Can I sue my neighbor’s landlord after their tenant’s dog bit me in Georgia?


Suing the landlord of the tenant who owns the dog is possible in Georgia, but it is harder than suing the dog’s owner, because a landlord is usually not the “owner or keeper” of a tenant’s pet. Liability against a property owner who rents to the dog’s owner depends on a narrower set of facts than a claim against the person who actually kept the animal.

The owner-or-keeper hurdle

Georgia’s animal-liability statute, O.C.G.A. § 51-2-7, attaches to the person who owns or keeps the dog. A landlord who simply leases a home to a tenant generally does not own, harbor, or control that tenant’s dog, so the statute alone usually does not reach the landlord. The tenant who keeps the dog is normally the proper defendant under that section.

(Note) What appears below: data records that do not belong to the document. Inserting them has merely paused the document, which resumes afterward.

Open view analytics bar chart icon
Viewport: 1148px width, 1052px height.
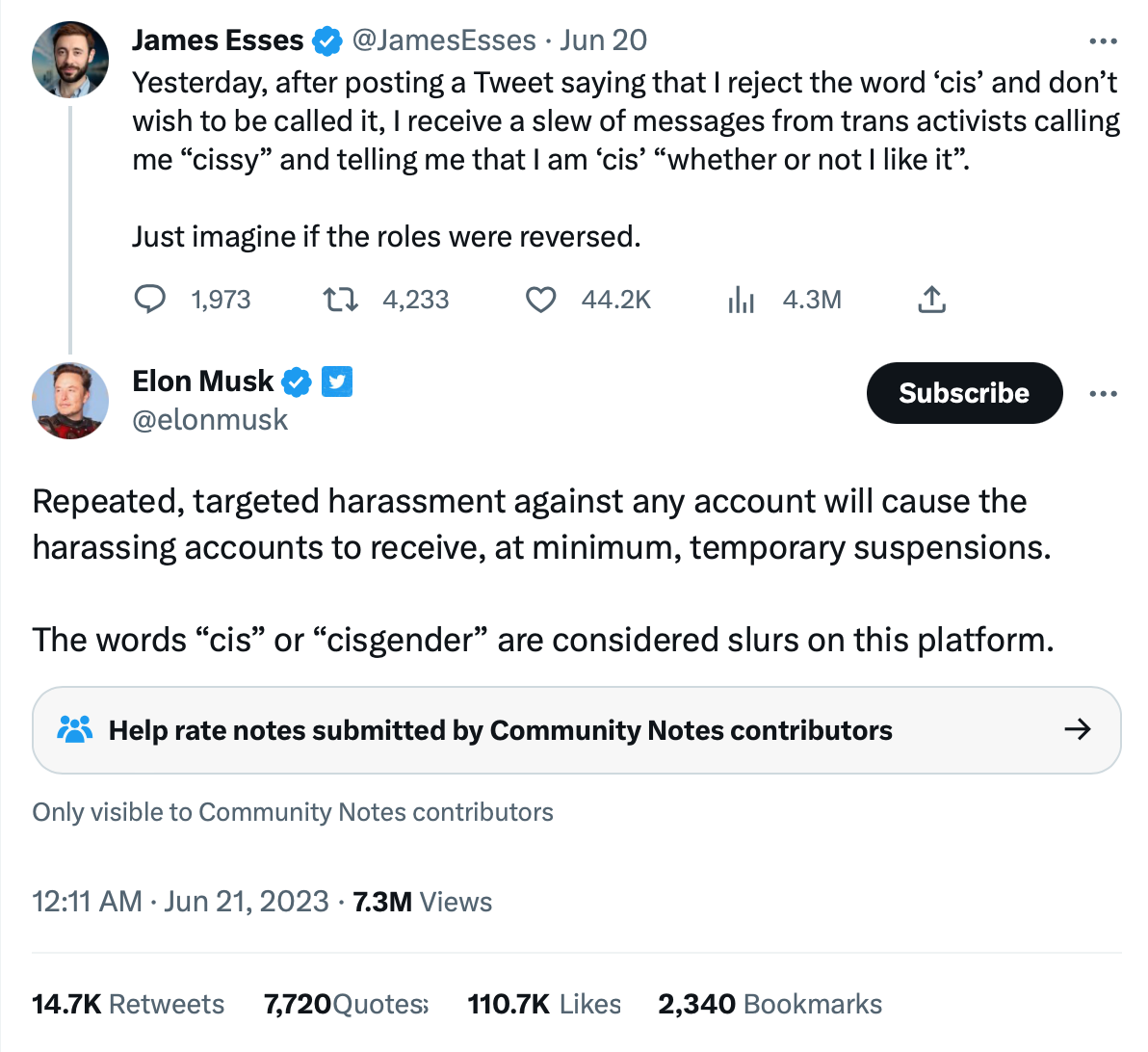(741, 300)
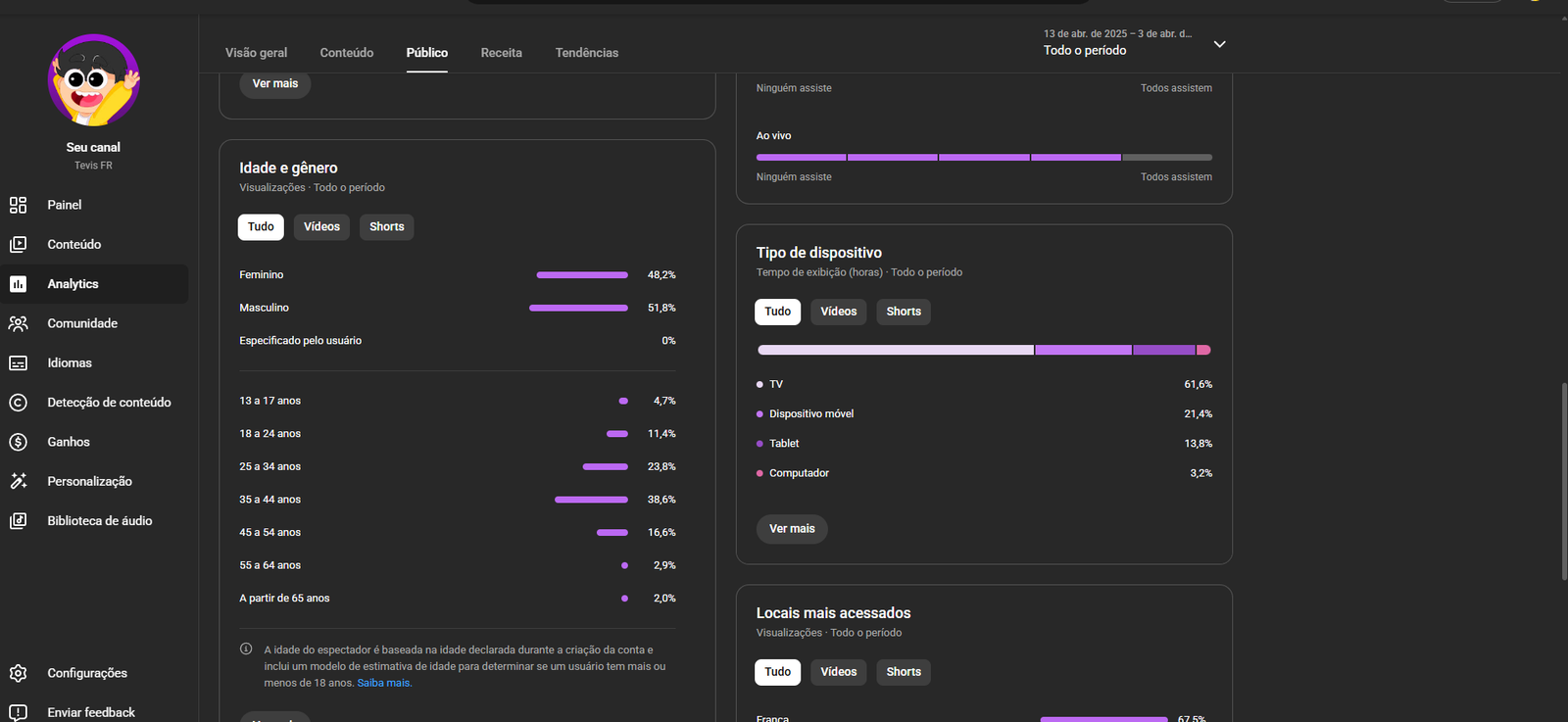Expand Ver mais under Tipo de dispositivo
1568x722 pixels.
tap(792, 529)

When a landlord can still be on the hook

A landlord may face liability under ordinary premises and negligence principles when the landlord’s own conduct created or tolerated the danger. Georgia courts have allowed claims against out-of-possession landlords in limited circumstances, generally requiring proof that the landlord had actual knowledge the specific dog was dangerous and retained enough control to do something about it. Facts that can support such a claim include:

  • The landlord knew the particular dog had bitten or attacked before.
  • The lease or the landlord’s retained control over common areas gave the landlord the right to remove the dog or bar it from the property.
  • The bite happened in a common area the landlord controlled rather than inside the tenant’s leased space.

Without knowledge and a measure of control, a landlord usually cannot be held responsible for a tenant’s dog simply because the landlord owns the building.

Other considerations

A suit of this kind must still be brought within the two years that O.C.G.A. § 9-3-33 sets for injury claims, and O.C.G.A. § 51-12-33 lets a jury spread the percentages of fault across the tenant, the landlord, and even the injured person. Naming both the tenant and the landlord in one action can matter because each may carry separate insurance.

The bottom line

A neighbor’s landlord is generally not automatically liable for a tenant’s dog in Georgia. The path to a landlord claim runs through proof that the landlord knew the specific animal was dangerous and had the control to prevent the harm, which makes the landlord’s prior knowledge the central question.


This article is for general educational and informational purposes only and is not legal advice. It does not create an attorney-client relationship, and Georgia law may change. For advice about a specific situation, consult a licensed Georgia personal injury attorney.